Re(i)–quinolinate–pyridyl complexes with disubstituted benzimidazole pharmacophores as anticancer agents

Abstract

Five new neutral heteroleptic complexes fac-[Re(CO)₃(QN)(L-X)] (Re–F, Re–Cl, Re–Br, Re–Me, and Re–Np) comprising the fac-[Re(CO)₃]⁺ core, 8-quinolinate (QN), and the 2-(4-pyridyl)-5,6-disubstituted benzimidazole derivative (L-X = 2-(4-pyridyl)-5,6-difluorobenzimidazole (L-F) or 2-(4-pyridyl)-5,6-dichlorobenzimidazole (L-Cl) or 2-(4-pyridyl)-5,6-dibromobenzimidazole (L-Br) or 2-(4-pyridyl)-5,6-dimethylbenzimidazole (L-Me)) or 2-(4-pyridyl)-naphthanoimidazole (L-Np) were prepared from Re₂(CO)₁₀, 8-hydroxyquinoline (H-QN), and L-X via a one-pot approach. These complexes were characterized by ATR-IR, ESI-TOF-MS, NMR, and elemental analysis. Molecular structures of these complexes were determined by single-crystal X-ray diffraction analysis. The cytotoxicity study of the synthesized complexes was performed against cancer cell lines (murine mammary carcinoma 4T1, human lung adenocarcinoma A549, and human cervical carcinoma HeLa) and non-carcinogenic model cell lines (murine fibroblast L929, mouse myoblast C2C12, murine fibroblasts NIH 3T3, and cardiomyoblast H9C2 cells).
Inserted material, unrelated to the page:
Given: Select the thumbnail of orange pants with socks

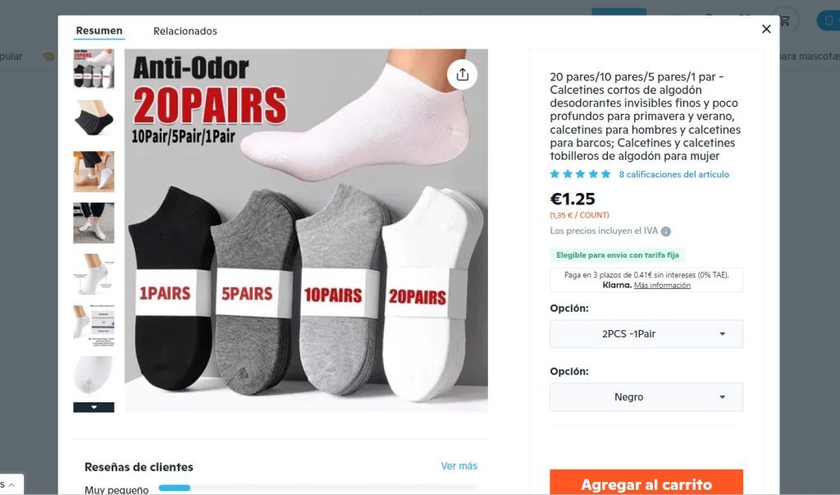Looking at the screenshot, I should (x=94, y=172).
Notably, complex Re–F, featuring a difluorobenzimidazole motif, exhibited potent anticancer activity with good selectivity towards 4T1 cells, while complex Re–Br, with a dibromobenzimidazole motif, showed better selectivity towards HeLa cells. In vitro studies demonstrated that Re–F and Re–Br induced the generation of reactive oxygen species (ROS), exhibited antiproliferative effects, caused cellular morphological alterations, triggered DNA damage, and induced apoptotic cell death. These complexes exhibited potent tumor growth inhibition against multicellular tumor spheroids. Molecular docking and dynamics studies revealed good binding affinity and interactions of the complexes with B-DNA.